The next step was to devise a trap.  Bryce went to work.  There was a box held up by a stick - kind of the classic catch a rabbit trick.  Again, though, worried about our prey's eyesight, we decided not to take chances.  Bryce trailed post-it notes down the stairs and across the room, ending at the trap.  How's that for a grand welcome!  A trick for the trickster!  Eventually, as all good sleepovers should include, Bryce fell asleep, with visions of green dancing in his head.

When we awoke the next morning, we traveled the same trail of post-its to claim our prize.  And there was a prize, though not a leprechaun or a wish. Instead, the little green elf left us a message.  "Thank you for the silver!  Since you were so generous, I decided to leave you some gifts, too."  Makes me glad in reverse that I didn't leave him real gold and silver!  In addition to the hat and pin Bryce claimed, as seen above, there were green Peeps and Andie's Mints.  Bryce wasn't overly generous with the green sugar, but he's not beyond being guilted...

So Friday is coming, and with it St. Patrick's Day, and my mother's birthday (which might be even more important!).  So dye the river green, speak with an Irish brogue, hide your gold and wrap your buttons in foil!  It's a great day to be Irish!

Tuesday, March 7, 2017

A Heritary Construct

Colin & Corey lending a hand - circa 1993
As a freshman in college, my advisor encouraged me to take a genetics class that I would ultimately need for my major in Sociology.  I guess it made sense to get it out of the way, except that I was missing the pre-requisite (hmmmm).  It was a small college, thankfully, so I got to know each of the other 9 students in the class - all upperclassmen - all pre-med.  Seriously, my advisor should have been shot.  I learned all about the the sex habits of fruit flies, and why calico cats are always female, and blue eyes verses brown.  And I remember these things 30+ years later, which probably says more about the nightmares I endured than my actual interest in genetics.  I squeaked by with the lowest of B's, and have never been more proud of a grade.

Another generation starts with Bryce!
So here's a genetics lesson 101 for you - free of charge.  (You will receive what you paid for...)  Dominate traits include things like dark hair, eyes and skin coloring.  You probably already knew that.  If Mommy and Daddy both posses a dominate trait, like brown eyes, there is a 75% chance that their child will, as well.  However, in my rather "scientific" observation, I have uncovered a lesser known dominate trait that runs in my family.  I call it the handyman gene.

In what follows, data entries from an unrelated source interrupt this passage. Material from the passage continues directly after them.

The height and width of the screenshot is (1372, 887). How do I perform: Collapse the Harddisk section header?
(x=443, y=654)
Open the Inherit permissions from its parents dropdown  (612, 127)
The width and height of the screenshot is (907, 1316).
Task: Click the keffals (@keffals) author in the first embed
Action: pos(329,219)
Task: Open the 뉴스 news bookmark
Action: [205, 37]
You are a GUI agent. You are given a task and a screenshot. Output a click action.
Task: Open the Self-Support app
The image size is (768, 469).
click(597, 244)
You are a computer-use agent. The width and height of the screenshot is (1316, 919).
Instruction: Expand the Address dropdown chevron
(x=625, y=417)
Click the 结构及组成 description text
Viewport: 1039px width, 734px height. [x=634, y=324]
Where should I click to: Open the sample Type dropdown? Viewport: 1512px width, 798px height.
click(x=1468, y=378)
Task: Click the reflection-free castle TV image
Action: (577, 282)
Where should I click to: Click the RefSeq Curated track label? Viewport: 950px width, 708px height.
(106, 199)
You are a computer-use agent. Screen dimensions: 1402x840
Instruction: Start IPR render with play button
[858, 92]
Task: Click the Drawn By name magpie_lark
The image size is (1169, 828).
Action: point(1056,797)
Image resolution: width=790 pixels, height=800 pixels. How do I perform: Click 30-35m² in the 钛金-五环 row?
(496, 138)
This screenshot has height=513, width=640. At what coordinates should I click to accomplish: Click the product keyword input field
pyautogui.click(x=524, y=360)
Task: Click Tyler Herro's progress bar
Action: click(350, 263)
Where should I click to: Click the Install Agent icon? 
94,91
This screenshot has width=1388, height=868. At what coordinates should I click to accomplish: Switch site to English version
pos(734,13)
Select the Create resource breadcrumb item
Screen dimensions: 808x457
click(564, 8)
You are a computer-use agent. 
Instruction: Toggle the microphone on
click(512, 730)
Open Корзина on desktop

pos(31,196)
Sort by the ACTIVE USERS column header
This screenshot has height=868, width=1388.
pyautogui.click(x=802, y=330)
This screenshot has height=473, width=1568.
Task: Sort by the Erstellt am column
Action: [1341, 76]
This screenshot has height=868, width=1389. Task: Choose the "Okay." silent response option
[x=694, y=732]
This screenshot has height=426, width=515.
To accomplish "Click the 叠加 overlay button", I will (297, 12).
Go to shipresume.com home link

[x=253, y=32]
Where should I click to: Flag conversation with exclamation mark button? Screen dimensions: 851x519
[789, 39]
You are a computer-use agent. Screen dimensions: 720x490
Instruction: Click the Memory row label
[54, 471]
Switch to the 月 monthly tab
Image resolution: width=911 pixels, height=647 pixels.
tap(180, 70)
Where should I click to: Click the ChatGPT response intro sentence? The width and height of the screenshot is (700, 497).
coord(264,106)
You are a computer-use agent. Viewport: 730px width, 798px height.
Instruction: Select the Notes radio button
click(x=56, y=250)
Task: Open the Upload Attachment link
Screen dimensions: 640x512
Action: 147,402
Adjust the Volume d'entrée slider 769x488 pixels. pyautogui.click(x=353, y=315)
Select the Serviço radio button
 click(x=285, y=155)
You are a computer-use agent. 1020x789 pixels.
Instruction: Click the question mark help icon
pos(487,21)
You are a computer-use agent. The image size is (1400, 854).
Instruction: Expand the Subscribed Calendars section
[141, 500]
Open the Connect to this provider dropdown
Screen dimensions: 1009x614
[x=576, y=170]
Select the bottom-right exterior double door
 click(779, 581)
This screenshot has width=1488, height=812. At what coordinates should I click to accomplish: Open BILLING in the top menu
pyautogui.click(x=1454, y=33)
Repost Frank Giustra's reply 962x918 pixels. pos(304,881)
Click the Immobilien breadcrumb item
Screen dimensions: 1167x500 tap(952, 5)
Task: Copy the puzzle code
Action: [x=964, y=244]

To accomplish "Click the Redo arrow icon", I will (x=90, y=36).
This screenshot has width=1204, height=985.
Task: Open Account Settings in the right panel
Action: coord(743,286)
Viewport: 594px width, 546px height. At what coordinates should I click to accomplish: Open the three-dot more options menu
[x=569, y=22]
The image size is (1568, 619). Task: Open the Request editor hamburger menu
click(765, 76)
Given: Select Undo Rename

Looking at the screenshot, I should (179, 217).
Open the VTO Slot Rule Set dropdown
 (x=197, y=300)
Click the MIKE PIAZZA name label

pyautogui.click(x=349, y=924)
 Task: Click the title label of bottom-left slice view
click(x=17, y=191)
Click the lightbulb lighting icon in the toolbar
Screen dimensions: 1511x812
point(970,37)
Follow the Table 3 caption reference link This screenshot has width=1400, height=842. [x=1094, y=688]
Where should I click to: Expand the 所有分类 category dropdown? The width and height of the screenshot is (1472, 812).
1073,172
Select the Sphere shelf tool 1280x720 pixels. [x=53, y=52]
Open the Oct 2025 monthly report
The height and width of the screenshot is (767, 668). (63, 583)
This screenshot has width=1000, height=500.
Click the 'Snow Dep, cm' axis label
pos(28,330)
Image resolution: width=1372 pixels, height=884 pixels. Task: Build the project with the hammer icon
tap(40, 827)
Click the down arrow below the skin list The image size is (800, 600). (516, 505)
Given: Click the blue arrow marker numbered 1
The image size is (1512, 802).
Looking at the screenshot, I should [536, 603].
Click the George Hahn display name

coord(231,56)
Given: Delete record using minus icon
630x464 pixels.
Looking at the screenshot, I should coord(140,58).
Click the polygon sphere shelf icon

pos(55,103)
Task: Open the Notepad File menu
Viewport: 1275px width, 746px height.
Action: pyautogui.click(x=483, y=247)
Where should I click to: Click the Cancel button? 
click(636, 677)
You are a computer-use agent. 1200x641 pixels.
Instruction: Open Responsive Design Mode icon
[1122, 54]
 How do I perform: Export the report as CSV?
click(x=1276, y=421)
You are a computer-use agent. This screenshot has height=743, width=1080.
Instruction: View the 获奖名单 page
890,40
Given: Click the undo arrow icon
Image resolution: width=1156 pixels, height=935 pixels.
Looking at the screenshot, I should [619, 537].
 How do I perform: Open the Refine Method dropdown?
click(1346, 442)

My father, a pastor, would also tinker with cars and construction.  He inherited that from his father, an engineer.  My siblings and I are also carriers of the gene, which is a good thing, since Dad put us to work, helping on his projects.  My husband is also handy with a hammer.  I'll never forget when he volunteered to help a friend shingle his house - the on-site expert.  He came home that night and announce how much fun it was to do something he had never done before.  I was a bit horrified!  But the roof didn't leak - to the best of my knowledge.

Likewise, our sons grew up playing in sawdust and figured out quickly which nail (metal verses finger) to hit with a hammer.  They are willing to tackle most jobs on their own or with an assist from either a parental unit or U-Tube - whichever is more readily available.

Court is currently remodeling his basement, which lead to a proud Granma moment.  When I went over to check on the progress, I found grandboy number one revealing his heretofore hidden genetic ability.  Crowbar and hammer in hand, Bryce showed me how he was prying up tiles from the concrete where they had been affixed for at least a couple of decades.  He gave me a huge smile as he explained his exploits.  At least, he said he was smiling when I took the picture.  He wouldn't lie about that, would he?